The effective representation of EHR data is paramount to effective computational similarity methods. However, health data in EHR presents many challenges that make the representation more complicated; these include temporal aspects, multivariate, heterogeneous and irregular data, and data sparsity. In this research, we mainly focus on the multivariaty and temporality nature of EHR due to which EHR contain many complex inherent relationships. The critical importance for this is the modelling of (i) compound information -- multiple clinical events for a patient occur at the same point of time (or within a short period), (ii) clinical patterns -- frequent common sequential patterns that are associated with specific sequences of clinical events. The modelling of these relationships uncovers important information for similarity computing, which was ignored by the previous studies.

To address the above-listed problems, firstly, we propose a new method for general-purpose EHR representations called Temporal Tree: a temporal hierarchical model which, based on temporal co-occurrence, preserves the compound information found at different levels in EHR. Besides, this representation is augmented using the doc2vec embedding technique exploited for patient's similarity computation. Secondly, we further utilize the compound information with the help of Temporal Tree technique for discriminative feature generation, especially design for the mortality prediction task. Also, to test the impact of preserving temporal information, we capture compound information in terms of patient situations (i.e., the patient's clinical condition at a particular point of time), and represent a patient as a sequence of patient situations. This is contrasted with the baseline approach of defining a patient by the associated sequence of clinical events (bag-of-words like). Thirdly, along with Temporal Tree, we further apply sequential pattern mining with gap constraint to discover more complex clinical patterns. Then, we consider these clinical patterns along with compound information for effective EHR representation for similarity computing. 

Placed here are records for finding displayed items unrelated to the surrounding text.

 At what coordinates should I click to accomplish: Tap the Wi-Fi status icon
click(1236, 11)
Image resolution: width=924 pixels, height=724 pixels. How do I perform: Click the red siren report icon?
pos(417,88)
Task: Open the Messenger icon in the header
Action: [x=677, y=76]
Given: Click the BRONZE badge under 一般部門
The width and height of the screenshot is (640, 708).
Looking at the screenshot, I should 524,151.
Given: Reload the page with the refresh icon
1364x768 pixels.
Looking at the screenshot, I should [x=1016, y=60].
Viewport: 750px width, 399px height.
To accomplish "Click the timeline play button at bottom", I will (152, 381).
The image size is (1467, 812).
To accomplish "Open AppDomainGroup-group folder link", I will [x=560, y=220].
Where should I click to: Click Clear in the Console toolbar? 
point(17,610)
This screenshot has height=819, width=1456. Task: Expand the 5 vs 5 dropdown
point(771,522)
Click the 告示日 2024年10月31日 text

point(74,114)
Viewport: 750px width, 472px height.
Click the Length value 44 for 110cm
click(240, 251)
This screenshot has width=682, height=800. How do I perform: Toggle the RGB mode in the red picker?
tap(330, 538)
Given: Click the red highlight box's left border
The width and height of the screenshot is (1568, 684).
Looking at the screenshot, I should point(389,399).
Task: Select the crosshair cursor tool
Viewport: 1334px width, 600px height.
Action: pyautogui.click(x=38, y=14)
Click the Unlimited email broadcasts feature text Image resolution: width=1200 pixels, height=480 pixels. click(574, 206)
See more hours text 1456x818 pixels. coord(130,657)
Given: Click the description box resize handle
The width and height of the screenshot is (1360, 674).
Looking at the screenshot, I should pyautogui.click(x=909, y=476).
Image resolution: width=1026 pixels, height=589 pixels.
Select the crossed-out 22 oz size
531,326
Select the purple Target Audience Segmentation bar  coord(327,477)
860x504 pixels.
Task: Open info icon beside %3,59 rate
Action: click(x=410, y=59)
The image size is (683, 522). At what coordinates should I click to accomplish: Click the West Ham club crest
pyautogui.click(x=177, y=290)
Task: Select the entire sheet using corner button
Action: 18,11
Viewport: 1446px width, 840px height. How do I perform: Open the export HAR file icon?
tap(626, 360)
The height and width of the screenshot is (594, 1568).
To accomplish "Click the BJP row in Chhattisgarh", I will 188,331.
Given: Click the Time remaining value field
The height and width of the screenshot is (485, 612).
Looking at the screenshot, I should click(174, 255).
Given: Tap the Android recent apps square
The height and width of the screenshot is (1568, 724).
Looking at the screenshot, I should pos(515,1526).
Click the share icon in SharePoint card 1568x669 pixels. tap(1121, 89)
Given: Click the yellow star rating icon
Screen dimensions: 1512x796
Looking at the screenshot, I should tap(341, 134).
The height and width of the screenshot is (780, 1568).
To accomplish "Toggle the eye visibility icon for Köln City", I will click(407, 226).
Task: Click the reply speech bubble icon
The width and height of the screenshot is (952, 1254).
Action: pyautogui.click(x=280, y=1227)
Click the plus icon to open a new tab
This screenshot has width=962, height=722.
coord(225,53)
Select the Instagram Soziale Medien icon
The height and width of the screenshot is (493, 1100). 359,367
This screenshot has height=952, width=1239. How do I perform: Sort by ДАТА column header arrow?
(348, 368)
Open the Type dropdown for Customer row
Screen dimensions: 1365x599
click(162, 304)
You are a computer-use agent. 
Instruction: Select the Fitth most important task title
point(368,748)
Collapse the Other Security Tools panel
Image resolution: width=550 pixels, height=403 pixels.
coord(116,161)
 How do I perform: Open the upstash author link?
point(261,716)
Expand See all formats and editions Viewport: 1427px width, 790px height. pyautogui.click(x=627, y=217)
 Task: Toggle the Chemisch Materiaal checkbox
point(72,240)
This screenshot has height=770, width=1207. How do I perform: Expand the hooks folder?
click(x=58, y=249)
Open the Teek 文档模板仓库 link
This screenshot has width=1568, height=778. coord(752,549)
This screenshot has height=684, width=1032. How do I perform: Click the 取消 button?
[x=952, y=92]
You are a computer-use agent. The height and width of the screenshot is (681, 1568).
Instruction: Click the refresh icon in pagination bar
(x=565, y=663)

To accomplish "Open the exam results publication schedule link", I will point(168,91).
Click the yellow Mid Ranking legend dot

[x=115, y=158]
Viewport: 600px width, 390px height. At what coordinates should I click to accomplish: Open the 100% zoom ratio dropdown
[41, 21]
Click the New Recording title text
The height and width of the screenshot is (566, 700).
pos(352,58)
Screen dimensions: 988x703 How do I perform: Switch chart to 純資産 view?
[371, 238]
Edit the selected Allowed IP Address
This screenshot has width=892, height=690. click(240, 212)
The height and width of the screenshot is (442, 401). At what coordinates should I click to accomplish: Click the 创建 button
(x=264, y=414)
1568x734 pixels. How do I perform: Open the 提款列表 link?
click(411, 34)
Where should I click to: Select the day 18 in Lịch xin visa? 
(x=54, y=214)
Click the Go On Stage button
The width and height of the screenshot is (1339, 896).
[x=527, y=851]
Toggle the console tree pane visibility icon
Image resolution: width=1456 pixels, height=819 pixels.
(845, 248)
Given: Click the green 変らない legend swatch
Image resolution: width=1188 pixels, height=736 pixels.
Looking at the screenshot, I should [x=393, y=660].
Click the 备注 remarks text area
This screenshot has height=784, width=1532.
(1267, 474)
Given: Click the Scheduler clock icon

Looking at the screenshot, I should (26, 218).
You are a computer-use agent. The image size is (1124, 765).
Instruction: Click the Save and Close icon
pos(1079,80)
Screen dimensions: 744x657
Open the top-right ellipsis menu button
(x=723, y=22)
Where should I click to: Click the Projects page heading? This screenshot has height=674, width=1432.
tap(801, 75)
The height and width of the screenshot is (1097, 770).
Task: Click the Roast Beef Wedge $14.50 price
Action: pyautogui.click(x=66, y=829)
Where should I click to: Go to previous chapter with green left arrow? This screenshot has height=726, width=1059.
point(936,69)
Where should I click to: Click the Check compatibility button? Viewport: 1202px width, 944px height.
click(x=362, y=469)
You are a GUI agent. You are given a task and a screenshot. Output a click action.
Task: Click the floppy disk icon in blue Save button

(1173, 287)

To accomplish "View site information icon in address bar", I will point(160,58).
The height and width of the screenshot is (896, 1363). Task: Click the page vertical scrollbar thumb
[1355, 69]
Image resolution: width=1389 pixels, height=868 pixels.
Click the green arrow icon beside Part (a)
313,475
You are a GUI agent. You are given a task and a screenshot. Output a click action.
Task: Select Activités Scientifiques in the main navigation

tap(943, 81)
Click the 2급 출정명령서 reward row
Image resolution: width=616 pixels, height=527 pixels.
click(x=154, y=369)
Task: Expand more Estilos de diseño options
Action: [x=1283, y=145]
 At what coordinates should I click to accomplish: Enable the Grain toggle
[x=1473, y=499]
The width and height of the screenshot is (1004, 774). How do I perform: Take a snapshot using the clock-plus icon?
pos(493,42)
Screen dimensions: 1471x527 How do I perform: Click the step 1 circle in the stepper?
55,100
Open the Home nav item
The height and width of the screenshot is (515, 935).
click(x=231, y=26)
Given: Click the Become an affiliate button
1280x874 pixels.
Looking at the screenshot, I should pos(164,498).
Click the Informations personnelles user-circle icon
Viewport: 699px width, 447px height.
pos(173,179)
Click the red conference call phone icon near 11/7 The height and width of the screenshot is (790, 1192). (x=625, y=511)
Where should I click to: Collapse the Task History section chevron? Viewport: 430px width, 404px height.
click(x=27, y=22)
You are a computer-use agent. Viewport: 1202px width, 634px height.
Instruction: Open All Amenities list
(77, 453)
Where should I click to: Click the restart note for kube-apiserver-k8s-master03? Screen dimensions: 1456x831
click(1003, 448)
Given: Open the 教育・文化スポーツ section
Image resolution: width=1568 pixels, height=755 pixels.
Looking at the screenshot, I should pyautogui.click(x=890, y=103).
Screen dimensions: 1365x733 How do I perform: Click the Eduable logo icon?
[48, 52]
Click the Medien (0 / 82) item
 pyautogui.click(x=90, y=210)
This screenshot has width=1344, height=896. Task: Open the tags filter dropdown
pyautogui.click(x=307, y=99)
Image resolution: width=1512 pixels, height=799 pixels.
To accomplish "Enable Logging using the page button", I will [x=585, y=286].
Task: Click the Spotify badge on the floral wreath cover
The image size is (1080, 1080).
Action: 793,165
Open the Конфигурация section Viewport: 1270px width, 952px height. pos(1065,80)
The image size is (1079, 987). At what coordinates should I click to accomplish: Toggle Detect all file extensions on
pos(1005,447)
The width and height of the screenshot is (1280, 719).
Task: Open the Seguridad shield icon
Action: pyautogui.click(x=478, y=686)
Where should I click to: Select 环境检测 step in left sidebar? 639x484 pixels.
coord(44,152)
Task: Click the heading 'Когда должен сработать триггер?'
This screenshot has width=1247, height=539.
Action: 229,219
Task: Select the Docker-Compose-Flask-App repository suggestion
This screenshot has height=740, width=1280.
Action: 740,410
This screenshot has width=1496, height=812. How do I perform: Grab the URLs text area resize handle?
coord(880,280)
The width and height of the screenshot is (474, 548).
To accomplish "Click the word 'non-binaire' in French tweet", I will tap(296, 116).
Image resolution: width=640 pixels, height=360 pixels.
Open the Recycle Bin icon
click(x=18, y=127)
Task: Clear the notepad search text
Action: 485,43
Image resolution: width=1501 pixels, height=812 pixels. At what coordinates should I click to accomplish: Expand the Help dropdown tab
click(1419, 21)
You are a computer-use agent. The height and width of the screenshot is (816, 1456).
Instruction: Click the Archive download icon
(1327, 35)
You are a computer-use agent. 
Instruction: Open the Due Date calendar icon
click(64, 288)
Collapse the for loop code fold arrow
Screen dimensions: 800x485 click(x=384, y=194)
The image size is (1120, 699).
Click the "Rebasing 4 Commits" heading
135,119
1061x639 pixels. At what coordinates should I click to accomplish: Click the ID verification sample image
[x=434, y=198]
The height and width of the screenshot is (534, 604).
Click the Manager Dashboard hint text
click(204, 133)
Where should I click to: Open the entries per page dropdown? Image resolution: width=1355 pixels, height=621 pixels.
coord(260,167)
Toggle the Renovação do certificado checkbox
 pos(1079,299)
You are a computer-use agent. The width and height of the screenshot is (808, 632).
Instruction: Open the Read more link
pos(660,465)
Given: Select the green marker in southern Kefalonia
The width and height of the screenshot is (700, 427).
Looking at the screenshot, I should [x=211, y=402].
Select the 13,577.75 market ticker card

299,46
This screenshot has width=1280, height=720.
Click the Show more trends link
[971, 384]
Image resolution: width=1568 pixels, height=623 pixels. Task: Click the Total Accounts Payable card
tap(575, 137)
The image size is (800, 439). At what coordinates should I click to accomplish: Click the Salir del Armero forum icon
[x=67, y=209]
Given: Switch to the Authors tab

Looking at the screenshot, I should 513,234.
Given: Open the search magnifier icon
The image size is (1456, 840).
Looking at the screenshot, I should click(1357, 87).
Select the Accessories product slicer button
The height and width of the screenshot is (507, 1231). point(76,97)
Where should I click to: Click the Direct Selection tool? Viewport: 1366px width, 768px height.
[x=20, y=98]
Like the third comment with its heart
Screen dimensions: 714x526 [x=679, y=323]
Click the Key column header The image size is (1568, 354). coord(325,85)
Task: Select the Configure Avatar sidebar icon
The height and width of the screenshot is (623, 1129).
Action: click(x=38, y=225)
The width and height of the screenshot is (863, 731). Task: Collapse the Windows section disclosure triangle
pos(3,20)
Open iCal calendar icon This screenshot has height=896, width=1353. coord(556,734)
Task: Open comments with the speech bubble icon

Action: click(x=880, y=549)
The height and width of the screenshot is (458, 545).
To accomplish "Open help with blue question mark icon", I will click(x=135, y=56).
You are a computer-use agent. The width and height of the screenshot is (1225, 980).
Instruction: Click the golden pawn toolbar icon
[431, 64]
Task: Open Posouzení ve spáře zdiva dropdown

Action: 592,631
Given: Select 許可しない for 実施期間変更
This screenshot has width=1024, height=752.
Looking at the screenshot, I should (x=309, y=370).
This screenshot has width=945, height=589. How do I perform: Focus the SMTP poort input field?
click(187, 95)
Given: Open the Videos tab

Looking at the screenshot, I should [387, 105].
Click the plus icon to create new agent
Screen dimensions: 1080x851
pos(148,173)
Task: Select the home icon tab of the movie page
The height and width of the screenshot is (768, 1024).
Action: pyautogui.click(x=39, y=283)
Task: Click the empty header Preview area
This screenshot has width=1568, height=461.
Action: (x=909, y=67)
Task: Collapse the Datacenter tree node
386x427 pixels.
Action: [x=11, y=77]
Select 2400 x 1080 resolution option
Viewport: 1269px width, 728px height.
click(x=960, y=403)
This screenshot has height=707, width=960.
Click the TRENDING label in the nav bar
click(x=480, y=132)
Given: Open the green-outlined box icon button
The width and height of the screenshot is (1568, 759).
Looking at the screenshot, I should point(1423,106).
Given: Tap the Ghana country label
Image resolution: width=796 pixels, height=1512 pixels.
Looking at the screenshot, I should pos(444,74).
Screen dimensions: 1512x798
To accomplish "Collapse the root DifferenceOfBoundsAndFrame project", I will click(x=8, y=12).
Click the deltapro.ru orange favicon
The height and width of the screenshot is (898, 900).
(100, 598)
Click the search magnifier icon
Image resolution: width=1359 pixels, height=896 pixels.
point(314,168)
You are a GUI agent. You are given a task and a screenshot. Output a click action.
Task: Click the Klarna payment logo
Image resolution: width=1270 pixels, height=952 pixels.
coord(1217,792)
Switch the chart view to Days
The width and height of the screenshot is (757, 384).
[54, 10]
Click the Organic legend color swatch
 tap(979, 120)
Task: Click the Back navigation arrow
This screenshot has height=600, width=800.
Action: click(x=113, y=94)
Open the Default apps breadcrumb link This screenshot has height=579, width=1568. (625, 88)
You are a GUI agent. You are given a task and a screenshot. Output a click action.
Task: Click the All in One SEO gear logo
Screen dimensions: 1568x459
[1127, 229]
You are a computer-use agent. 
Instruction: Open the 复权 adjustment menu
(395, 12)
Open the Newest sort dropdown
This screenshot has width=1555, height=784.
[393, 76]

We empirically investigate our proposed EHR data representation, along with several state-of-the-art benchmarks, on a real EHR dataset (MIMIC III) based on two task types within an Intensive Care Unit setting: (i) similar patients retrieval (ii) sepsis prediction and mortality prediction. The empirical results show that the representation of EHR with Temporal Tree and  Temporal Tree with sequential pattern mining significantly improves patient representation and computing their similarities. The availability of effective EHR data representation and similarity computing would allow for improvements in many advanced health informatics applications such as personalized healthcare, patient stratification, patient's clinical pathway analysis.


Suresh Pokharel received his B.Eng. from Pokhara University, Nepal and M.Eng. from Asian Institute of Technology, Thailand in 2005 and 2010 respectively. Currently, he is a PhD candidate under the supervision of Dr. Guido Zuccon, Prof. Xue Li and Dr. Yu Li. His research interests include data mining, health data representation learning and health data analytics.